A Company Isn’t a Reflection of Individual Preferences
No, a company isn’t obligated to accommodate everyone’s preferences or validate them systematically. Every organization, whether for-profit or not, operates with a purpose, vision, mission, and strategic objectives. These are rarely created in a vacuum but are instead born from a group of individuals—founders or leaders—who shape the organization’s DNA. This founding group establishes cultural foundations that evolve over time, enriched by the collective, but still anchored by strategic decisions made by the leadership.
The “source” provides differentiation, direction, and cultural energy to the collective.
It is entirely legitimate for this source or its representatives (executive committees, for instance) to set cultural frameworks (values, explicit behaviors, principles), operational rules, and strategic objectives for the entire organization. Not everything can or should be co-created, especially beyond a certain scale.
That said, this “framework of constraints” doesn’t prevent management styles from adapting to team aspirations, whether persuasive, participative, or collaborative. In my experience, no significant organization employs a monolithic, uniform management approach across all levels of its hierarchy. Standardization inevitably gives way to diversity, heterogeneity, and, ultimately, humanity.
Even in organizations known for being highly directive, collaborative teams often thrive.
Collaborative Management: Neither Eden nor Chaos
Collaborative management reflects a global trend toward more meaning, responsibility, and subsidiarity—putting “more humanity at the center.” Some describe this global groundswell as a new humanism. I prefer a broader perspective, one that acknowledges—especially for many organizations, particularly in the U.S.—the focus on performance in fulfilling the mission and achieving collective objectives.
If managing a business’s needs were as simple as coordinating freelancers, it would already be done on a large scale. Transforming a group of independent contributors into a cohesive, high-performing collective requires navigating the complexity—and beauty—of management. This involves addressing human emotions, needs, and fears.
The payoff is worth it. As my friend Émile Servan-Schreiber has long demonstrated, the power of collective intelligence far surpasses the sum of individual cognitive abilities.
Collaborative management, by centering humanity, unlocks our uniquely human potential—our creativity, intuition, and collaborative strength.
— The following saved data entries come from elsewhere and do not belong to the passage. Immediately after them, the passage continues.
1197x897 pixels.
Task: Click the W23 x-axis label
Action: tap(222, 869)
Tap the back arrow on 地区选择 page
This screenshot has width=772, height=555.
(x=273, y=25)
This approach goes beyond rationality, complementing a business world shaped in the last century by predictable capitalism, mass production, and hierarchical structures.
While this transformation is gradual and challenging, it is inevitable. As I discuss in my book The Next Generation Company, the groundswell of change, supported by technological leaps, will reshape everything.
A Future of Progress
Collaborative management is not about chaos, vagueness, or unbounded individual or collective freedom. It’s precisely the opposite: clarity, rigor, and a minimalistic framework of rules designed to liberate energy, intuition, and creativity. As the Anglo-Saxons say, “minimum is the maximum.” Rules are only introduced when absolutely necessary—a simple yet effective form of organizational minimalism.
Freedom without rules is an illusion, even madness.
The liberation of purpose and humanity at work demands precise governance, transparency, and a clear framework of constraints that characterizes any collective endeavor.
The organizations of tomorrow will retain hierarchies, managers, rules, and constraints. However, they will also feature new forms of team hierarchies, collaborative management styles, pragmatic governance, high levels of subsidiarity, and frequent use of consent-based decision-making. These structures will combine speed and collective alignment.
They will always rely on individuals who ignite the spark and sustain the shared adventure’s flame.